@Cosimo93
diciamo che con un menelaus riesco spesso a coprire 8/10 ore con due tank,
Con il vs nel medesimo arco temporale 3 tank.
ma va detto che la capienza dei gus è ‘importante’ e che spesso con i gus uso 4-5 watt in meno.
Con l’efs invece ho l’impressione di consumare molto più liquido.
Poi è ovvio che, soprattutto se inizi ad usare un solo atom per un periodo prolungato, finisci anche per ottimizzare la cotonatura ed il wattaggio per non ‘sprecare’ liquido!
Penso a tutte le volte che si ha qualche micro perdita (per la gioia dei nostri pantaloni) che magari non compromette in maniera critica la vaporizzazione ma che finisce per farci sprecare qualche decimo di ml di liquido.
E ti diró di più... se ambo i sistemi sono ben ottimizzati, a parità di wattaggio il consumo finisce per essere analogo.
La differenza sostanziale è che quando inizi ad utilizzare flussi di calore più elevati con i gus la coil inizia a ‘faticare’ un po’ ancor prima di aver ultimato il tank.
Con il vs puoi tranquillamente fare anche un secondo tank (io però ricotono sempre e comunque).
@Rici
se allunghi i baffi il tiro migliora ulteriormente a mio avviso. Io preferisco non esagerare cotonando troppo stretto e compensare con baffi un po’ più lunghi andando a sfruttare circa 3/4 di deck. Dopo mesi di prove (il vs è sicuramente l’atom che ho più usato durante gli ultimi 15 mesi spingendomi ad uso esclusivo anche per 5-6 settimane) sono giunto alla conclusione che i baffi lunghi non compromettono minimamente la longevità della coil e non favoriscono alterazioni aromatiche anche vaporizzando un tank e mezzo di liquido molto aggressivo con le coil e flussi di calore elevati. Al limite, puoi anche azzardare un baffo più lungo dietro la coil e più corto nella metà del deck che ospita l’air screw.
A proposito, dubito che quello che tu hai trovato sia da 1mm. Quando lo prendesti tu forse non esistevano ancora quelli con fori inferiori a 1.1mm e mi pare che, da quando sono disponibili, li vendono solo a coppie. Più probabile tu abbia trovato l’1.1!
Riguardo ai problemi con il tc, come ho già scritto in precedenza, credo dipenda tutto dal serraggio del wire. Da quando mi sono procurato un cacciavite adeguato (taglio Philips misura ph00) riesco a serrare la coil in modo molto energico e tutti i problemi di lettura sono letteralmente svaniti.
È piuttosto preciso. Occhio però che lo spazio è risicato e basta nulla che la coil finisca per sfiorare il tetto della camera o i pirulini/rotolini di mesh. Considera inoltre che se questi ultimi esercitano troppa pressione sul cotone potrebbero contribuire ad un lieve spostamento della coil che potrebbe sfiorare la testa delle viti generando comportamenti anomali.
Provo a darti qualche riferimento che magari può esserti di aiuto:’
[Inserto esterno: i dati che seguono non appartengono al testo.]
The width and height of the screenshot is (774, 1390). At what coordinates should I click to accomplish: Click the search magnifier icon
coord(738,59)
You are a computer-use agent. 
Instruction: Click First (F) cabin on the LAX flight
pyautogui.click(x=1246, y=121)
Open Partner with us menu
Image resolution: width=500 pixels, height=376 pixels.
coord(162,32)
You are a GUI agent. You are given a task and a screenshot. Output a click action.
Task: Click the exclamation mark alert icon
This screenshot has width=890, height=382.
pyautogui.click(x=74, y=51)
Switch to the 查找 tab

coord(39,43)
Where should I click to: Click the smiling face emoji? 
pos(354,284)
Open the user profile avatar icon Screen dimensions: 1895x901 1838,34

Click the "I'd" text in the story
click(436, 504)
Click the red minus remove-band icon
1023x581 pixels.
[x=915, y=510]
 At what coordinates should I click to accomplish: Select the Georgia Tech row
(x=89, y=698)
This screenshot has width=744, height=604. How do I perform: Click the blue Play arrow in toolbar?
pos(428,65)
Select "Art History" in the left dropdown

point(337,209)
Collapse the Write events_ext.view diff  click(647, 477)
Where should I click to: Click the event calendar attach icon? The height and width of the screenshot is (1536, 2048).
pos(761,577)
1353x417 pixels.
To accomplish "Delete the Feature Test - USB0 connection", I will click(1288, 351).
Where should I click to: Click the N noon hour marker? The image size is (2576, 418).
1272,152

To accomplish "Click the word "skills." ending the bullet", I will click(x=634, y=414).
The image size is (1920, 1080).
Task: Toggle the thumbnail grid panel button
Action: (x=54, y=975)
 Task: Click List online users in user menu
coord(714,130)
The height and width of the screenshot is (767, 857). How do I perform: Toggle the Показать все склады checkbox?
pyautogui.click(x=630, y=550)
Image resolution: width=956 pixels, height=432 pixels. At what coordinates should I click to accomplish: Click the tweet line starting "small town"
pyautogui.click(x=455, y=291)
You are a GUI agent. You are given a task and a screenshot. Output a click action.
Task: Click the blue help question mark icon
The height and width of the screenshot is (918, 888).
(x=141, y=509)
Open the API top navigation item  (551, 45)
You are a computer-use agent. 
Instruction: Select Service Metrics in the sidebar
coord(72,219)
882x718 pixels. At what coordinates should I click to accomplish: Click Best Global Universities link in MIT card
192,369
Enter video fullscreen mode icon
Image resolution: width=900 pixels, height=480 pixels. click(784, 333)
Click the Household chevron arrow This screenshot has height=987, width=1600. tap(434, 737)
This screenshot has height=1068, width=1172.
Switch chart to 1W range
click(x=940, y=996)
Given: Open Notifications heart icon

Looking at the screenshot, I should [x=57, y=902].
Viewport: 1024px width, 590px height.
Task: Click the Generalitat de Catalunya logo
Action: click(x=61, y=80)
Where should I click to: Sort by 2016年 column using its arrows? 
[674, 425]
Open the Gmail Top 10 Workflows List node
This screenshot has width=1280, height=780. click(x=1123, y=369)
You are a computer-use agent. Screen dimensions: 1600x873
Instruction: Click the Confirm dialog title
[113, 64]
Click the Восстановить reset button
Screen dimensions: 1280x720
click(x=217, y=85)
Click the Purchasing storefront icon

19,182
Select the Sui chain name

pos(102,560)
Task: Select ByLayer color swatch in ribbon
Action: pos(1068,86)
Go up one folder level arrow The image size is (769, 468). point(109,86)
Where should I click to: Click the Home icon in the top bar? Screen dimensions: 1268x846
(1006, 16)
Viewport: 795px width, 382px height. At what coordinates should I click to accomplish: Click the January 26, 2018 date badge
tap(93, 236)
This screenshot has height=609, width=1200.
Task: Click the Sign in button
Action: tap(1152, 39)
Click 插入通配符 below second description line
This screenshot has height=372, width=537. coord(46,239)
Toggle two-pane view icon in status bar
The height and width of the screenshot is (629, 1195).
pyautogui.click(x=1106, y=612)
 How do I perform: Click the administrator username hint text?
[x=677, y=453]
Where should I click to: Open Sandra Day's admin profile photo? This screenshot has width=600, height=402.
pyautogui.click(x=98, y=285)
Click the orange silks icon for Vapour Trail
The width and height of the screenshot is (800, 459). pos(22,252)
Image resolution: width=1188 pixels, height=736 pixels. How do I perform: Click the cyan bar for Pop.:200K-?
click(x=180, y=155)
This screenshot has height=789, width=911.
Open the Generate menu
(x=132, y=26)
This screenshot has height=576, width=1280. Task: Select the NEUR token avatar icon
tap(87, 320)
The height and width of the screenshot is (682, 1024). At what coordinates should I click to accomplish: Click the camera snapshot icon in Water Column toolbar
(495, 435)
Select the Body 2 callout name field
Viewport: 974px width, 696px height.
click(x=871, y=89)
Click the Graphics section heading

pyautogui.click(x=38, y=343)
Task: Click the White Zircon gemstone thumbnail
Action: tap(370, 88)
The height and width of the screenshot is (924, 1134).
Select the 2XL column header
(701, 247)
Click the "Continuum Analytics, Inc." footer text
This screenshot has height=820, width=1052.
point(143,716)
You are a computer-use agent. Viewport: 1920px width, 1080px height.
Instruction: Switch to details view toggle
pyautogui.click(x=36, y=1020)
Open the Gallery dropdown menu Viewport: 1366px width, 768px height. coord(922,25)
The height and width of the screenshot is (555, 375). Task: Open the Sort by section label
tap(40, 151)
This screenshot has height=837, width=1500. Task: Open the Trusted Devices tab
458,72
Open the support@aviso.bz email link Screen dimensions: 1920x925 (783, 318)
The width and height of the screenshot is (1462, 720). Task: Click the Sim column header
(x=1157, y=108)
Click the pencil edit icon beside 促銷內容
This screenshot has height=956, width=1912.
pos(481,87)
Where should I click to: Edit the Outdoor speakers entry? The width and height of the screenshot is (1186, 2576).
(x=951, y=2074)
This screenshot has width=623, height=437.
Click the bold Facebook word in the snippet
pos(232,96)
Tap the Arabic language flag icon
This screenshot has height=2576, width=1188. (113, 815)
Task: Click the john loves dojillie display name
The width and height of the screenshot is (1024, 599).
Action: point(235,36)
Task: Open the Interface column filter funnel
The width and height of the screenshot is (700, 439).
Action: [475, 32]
Una 7.5 spire awg28 con leg praticamente quasi nulle la Dani me la legge 0.57~0.58 ohm. Con un 48/42/10 (usando pg e vg pure e non una premiscelata) e bacon v2 riesco a stare sotto i 220 gradi (210~215) anche a 20 watt (ma per i 20 watt preferisco aggiungere una spira... con 7.5 spesso mi assesto a 16-18 watt con temp coil durante l’attivazione tra i 200 ed i 205 gradi). Il tcr lo ho a 105 ma quando lo impostavo manualmente a 100 le temp di riferimento non subivano cambiamenti significativi.
Questo il risultato dopo un tank di Kentucky lt appena miscelato al 7% (48/42/10 2.2mg/ml)

dalla foto si evince chiaramente che il cotone tra la coil non sia minimamente imbrunito (cosa confermata quando l’ho tolto dopo aver vaporizzato anche un secondo tank senza ricotonare) nonostante la cotonatura risulti tutt’altro che perfetta come confermato da una non perfetta centratura del principio di annerimento delle spire (molto superficiale... è venuto quasi del tutto via facendo una passata con un batuffolo di cotone).
Con questa coil ho iniziato a 17 watt per poi aumentare gradualmente sino ad arrivare a 20.
Ps
La coil non è nuova (parlo del wire... non del cotone): credo abbia vaporizzato un tank di Virgin Queen al 10%, 4-5 tank di Latakia al 5% ed un tank di Kentucky al 7%.
Spazzolata e sciacquata insieme al deck ad ogni ricotonatura e lavaggio accurato di tutto l’atom al cambio di liquido.